Hatten Sie im Vorfeld Kontakt zur NASA oder zur ESA? Oder war es Zufall, dass Sie den richtigen Moment erwischt haben?
Matthias Maurer stammt ja aus der Nachbargemeinde. Bereits während seines Trainings als ESA-Astronaut für die ISS-Mission „Cosmic Kiss“ hat er unser Weltraum-Atelier besucht, das Veranstaltungen zu den Themen Astronomie und Raumfahrt anbietet. Dabei sagte ich scherzhaft: „Falls Matthias Maurer seine Heimat im richtigen Moment überfliegt, nehme ich unseren Mann im All – den ersten Maurer von der Saar – von hier aus durch das Teleskop auf.“ Das war eher illusorisch und nicht ganz ernst gemeint. Lag es ja noch gefühlt weit in der Zukunft.
Als es dann aber konkret wurde, Matthias auf der ISS war und sein 52. Geburtstag anstand, sandte ich ihm als Geschenk ein aktuelles 3-D-Stereopaar der ISS, das ich unter nahezu perfekten Sichtbedingungen wenige Tage zuvor aufnehmen konnte. Ich ließ Geburtstagswünsche ausrichten mit einem Hinweis auf das versprochene Vorhaben. NASA-Mitarbeiter informierten ihn über meine Aktion. Da der Weltraumausstieg mit den unterschiedlichsten Arbeiten an der ISS sehr getaktet verlief, war es im Grunde tatsächlich ein Zufall, dass sich Matthias beim schwebenden „Klettern“ im richtigen Zeitpunkt in der Sichtachse zu seiner Heimat befand.
Sie haben also eine besondere Verbindung zu Matthias Maurer und seiner ISS-Mission?

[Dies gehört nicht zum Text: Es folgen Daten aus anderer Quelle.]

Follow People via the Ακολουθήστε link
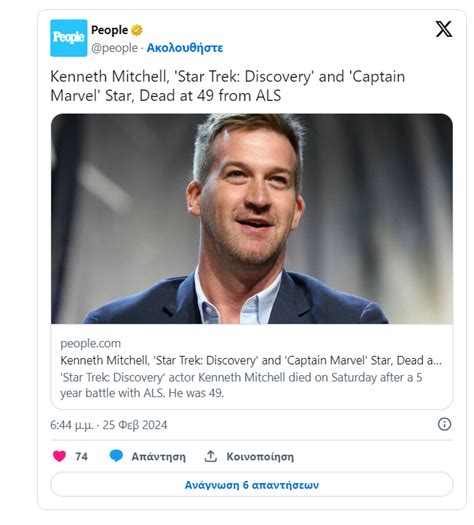Image resolution: width=474 pixels, height=525 pixels. pyautogui.click(x=185, y=48)
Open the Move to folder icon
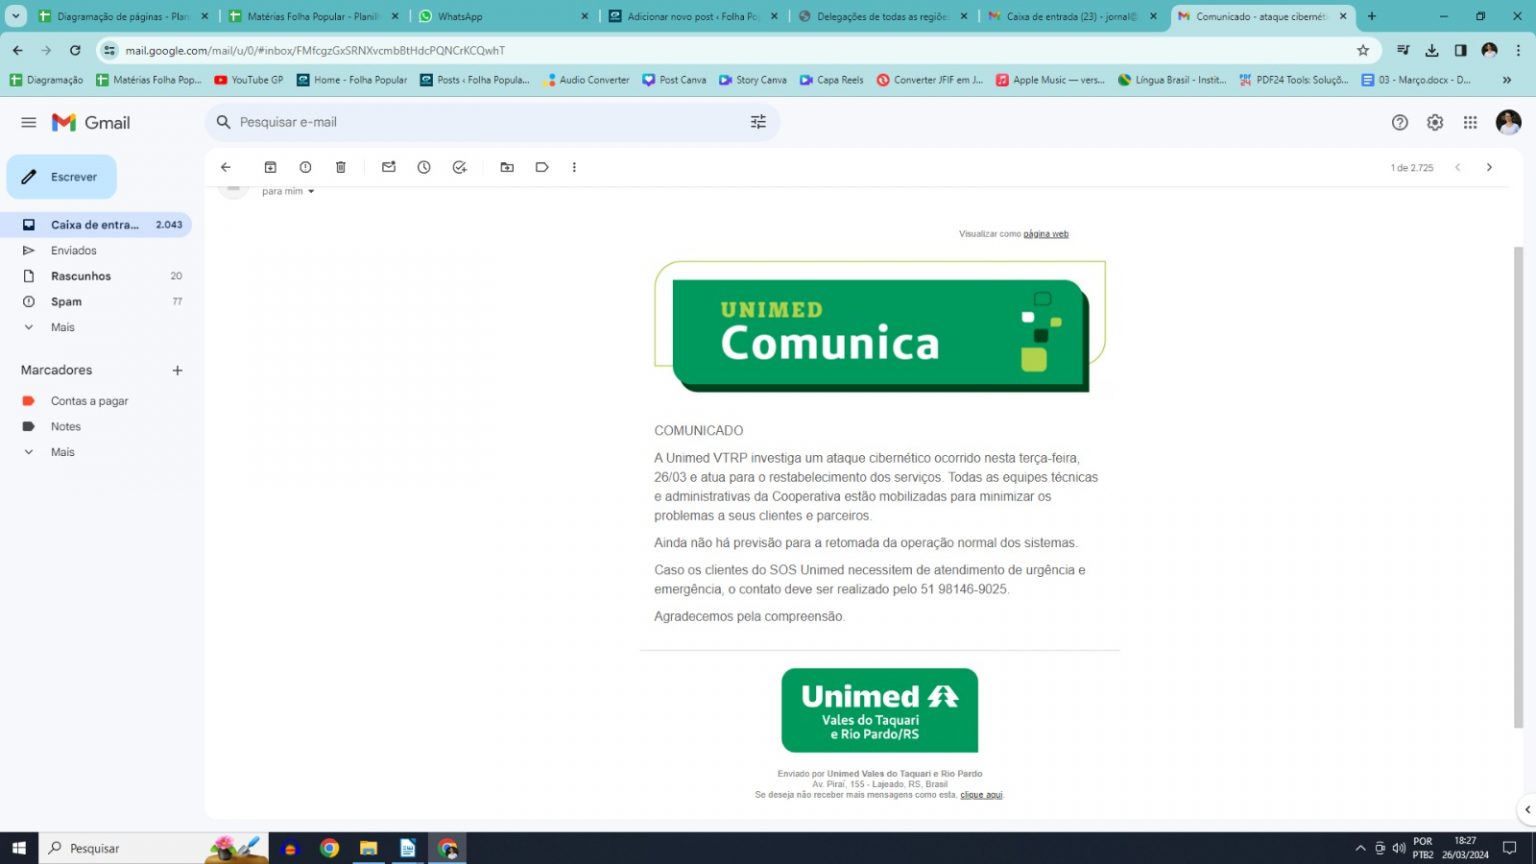 click(x=507, y=167)
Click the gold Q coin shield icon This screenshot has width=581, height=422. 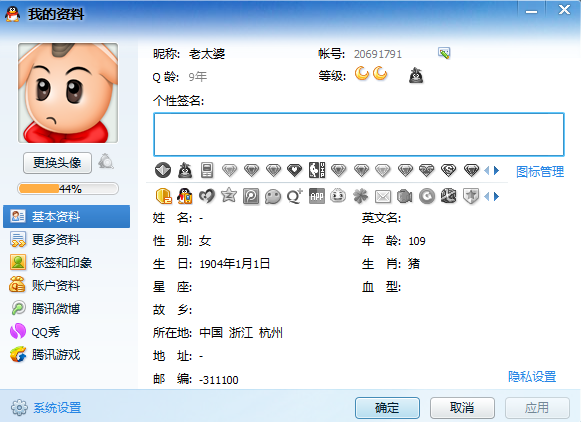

Ja, es gibt eine Reihe von schönen Verbindungen: Matthias ist auch Schirmherr unseres Umweltprojekts „Gesundes Licht für Natur und Mensch“. Hierbei rüsten wir derzeit in Zusammenarbeit mit dem Stromversorgungsunternehmen, den Gemeinden und der Tourist-Info im Sankt Wendeler Land die Straßenlaternen so um, dass ihr Licht effizient und umweltverträglich eingesetzt wird und die Menschen auch wieder die Milchstraße sehen können. Matthias Maurer macht selbst in den sozialen Medien auf die zunehmende Lichtverschmutzung aufmerksam und warnt ebenso vor Satelliten-Megakonstellationen. Seine Liebe zur Erde und zu den Sternen kommt in dem Logo seiner Mission „Cosmic Kiss“ zum Ausdruck. Dieses ist an die Himmelsscheibe von Nebra angelehnt und bildet das Siebengestirn der Plejaden ab. Matthias fotografierte kürzlich ein in der Cupola der ISS schwebendes Plejaden-Foto, das am Weltraum-Atelier von unserem Mitarbeiter Christoph Pütz aufgenommen und dann von Matthias zurück zur Erde geschickt wurde. Lustig, wie sich die Kreise schließen. Im Dezember hatten wir gemeinsam mit dem Deutschen Museum, der Stiftung „KinderHerz“, dem Bundespräsidenten Frank-Walter Steinmeier, dem Deutschen Zentrum für Luft- und Raumfahrt DLR und der Europäischen Raumfahrtorganisation ESA eine Liveschalte zur ISS. Das war absolut spannend und bewegend für alle Beteiligten.